Beylikdüzü Mutlu Son Hizmeti Ebru

Beylikdüzü Mutlu Son

Beylikdüzü Mutlu Son

Şakalaşmanın ne olduğunu bilmiyordu ona yoğun bir dikkatle

dikilen gözler.

“fakat canavar yok ki!”

Varlığından hiç haberi olmadığı bir şey, içinde kabarıyor,

yüksek sesle bunu gene anlatmaya zorluyordu onu:

“ama söylüyorum size, öyle bir canavar yok ki!”

Toplantıdakiler susuyorlardı.

Ralph, denizkabuğunu havaya kaldırdı; bundan sonrasında ne

söyleyeceği aklına erişince, tadı de yerine geldi:

“Şimdi en önemli mevzuya geldik. Uzun uzun düşündüm.
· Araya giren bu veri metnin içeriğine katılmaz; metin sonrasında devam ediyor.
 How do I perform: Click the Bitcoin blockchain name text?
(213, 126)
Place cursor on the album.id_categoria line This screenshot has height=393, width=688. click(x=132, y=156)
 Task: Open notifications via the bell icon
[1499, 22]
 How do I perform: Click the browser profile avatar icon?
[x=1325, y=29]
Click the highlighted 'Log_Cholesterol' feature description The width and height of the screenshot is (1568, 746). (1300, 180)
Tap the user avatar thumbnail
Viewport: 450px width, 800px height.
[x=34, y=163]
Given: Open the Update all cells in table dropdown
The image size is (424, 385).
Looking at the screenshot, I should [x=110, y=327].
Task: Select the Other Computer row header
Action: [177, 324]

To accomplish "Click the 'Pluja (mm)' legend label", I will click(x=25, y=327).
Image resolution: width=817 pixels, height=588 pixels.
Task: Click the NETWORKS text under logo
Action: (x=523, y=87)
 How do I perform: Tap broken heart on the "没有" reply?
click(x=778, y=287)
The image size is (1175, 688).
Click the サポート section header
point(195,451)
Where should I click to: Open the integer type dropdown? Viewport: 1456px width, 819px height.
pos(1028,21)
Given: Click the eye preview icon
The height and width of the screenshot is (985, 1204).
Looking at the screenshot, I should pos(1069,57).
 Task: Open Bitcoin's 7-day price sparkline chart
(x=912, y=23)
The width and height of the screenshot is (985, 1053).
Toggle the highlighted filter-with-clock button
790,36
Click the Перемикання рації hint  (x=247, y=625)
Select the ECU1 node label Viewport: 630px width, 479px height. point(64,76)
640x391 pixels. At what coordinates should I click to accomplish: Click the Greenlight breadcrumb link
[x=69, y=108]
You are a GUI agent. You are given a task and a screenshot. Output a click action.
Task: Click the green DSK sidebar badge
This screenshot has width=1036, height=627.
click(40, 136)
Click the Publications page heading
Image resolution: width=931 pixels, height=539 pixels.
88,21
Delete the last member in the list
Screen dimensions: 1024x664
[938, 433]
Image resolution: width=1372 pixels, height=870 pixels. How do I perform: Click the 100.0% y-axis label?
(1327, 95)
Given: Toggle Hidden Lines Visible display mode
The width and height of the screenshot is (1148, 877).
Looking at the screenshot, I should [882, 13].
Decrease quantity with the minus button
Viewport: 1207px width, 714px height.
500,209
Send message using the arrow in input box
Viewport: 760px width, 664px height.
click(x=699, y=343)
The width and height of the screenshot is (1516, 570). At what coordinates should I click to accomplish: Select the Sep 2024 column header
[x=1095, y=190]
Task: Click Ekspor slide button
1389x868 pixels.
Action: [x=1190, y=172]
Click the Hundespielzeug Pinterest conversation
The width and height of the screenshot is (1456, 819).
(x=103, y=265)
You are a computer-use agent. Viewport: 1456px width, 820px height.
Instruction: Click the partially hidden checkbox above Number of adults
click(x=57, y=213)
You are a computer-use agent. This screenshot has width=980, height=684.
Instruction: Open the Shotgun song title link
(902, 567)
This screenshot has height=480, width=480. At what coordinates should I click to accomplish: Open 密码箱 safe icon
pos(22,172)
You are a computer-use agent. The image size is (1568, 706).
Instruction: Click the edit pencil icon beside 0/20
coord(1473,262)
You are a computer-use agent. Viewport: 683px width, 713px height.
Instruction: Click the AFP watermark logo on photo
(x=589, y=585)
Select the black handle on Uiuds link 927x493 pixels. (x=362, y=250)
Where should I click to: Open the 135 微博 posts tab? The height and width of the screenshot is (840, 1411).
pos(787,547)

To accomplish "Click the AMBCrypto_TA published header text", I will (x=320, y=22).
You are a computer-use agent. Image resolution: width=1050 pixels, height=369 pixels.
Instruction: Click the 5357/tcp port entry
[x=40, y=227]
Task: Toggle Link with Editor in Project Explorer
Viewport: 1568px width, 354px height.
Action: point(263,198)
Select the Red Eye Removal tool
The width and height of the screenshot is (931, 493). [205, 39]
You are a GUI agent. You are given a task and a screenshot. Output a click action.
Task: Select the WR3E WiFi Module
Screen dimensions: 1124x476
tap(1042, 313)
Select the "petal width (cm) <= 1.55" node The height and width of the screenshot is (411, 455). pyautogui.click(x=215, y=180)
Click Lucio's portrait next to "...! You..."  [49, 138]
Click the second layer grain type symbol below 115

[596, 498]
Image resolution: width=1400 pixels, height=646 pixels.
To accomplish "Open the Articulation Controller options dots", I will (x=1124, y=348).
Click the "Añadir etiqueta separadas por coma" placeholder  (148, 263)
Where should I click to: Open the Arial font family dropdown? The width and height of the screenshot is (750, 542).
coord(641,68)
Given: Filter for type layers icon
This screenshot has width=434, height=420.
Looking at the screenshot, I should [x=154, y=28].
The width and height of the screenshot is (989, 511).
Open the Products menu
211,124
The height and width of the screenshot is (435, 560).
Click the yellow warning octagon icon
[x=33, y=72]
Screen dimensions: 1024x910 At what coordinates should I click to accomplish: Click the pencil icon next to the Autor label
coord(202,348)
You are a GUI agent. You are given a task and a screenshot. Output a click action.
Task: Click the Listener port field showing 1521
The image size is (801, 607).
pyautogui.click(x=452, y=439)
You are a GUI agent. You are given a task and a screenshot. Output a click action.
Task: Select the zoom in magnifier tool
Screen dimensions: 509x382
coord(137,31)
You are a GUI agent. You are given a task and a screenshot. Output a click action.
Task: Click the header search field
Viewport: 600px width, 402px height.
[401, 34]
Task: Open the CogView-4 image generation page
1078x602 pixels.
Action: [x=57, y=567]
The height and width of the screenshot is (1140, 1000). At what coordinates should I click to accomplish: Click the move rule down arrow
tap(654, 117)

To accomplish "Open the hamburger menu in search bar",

Dağa çıkarken de düşünüyordum.”

Jack ile Simon’a “anlarsınız ya” dercesine gülümsedi:

“Demin kumsalda da düşündüm. Organize ettiğim de şu: biz

hoş süre geçirmek istiyoruz. Bir de bizi kurtarmalarını

istiyoruz.”

Beylikdüzü Mutlu Son

Toplantıdakilerin, gürültülü bir heyecanla bu lafıonaylamaları, bir dalga gibi çarptı Ralph’a. Ne söyleyeceğini

unuttu. Bir süre gene düşündü:

“Bizi kurtarmalarını istiyoruz ve kurtarılacağız elbet.”

Toplantıya katılanların hepsi, sevinç içinde konuşmaya

başladılar. Hiçbir kanıtı olmayan, sadece Ralph’ın yepyeni

yetkileriyle desteklenen bu sıradan söz, herkesin içini

aydınlatmış, herkesi mutlu kılmıştı. Ralph, dinlemeleri için

denizkabuğunu havada sallamak zorunda kaldı:

“Benim babam deniz kuvvetlerindedir. Artık bilinmeyenada kalmadı dedi bana. Kraliçenin büyük bir odası varmış,

haritalarla dolu. Dünyanın tüm adaları çiziliymiş orada.

Demek ki, bu adanın da bir resmi var Kraliçede.”

Çocukların sevindiğini, yüreklendiğini gösteren sesler

terfi etti.

“Er geç bir vapur gelecek buraya. Hatta belki de benim

babamın gemisi gelir. Demek ki, er geç kurtaracaklar bizi.”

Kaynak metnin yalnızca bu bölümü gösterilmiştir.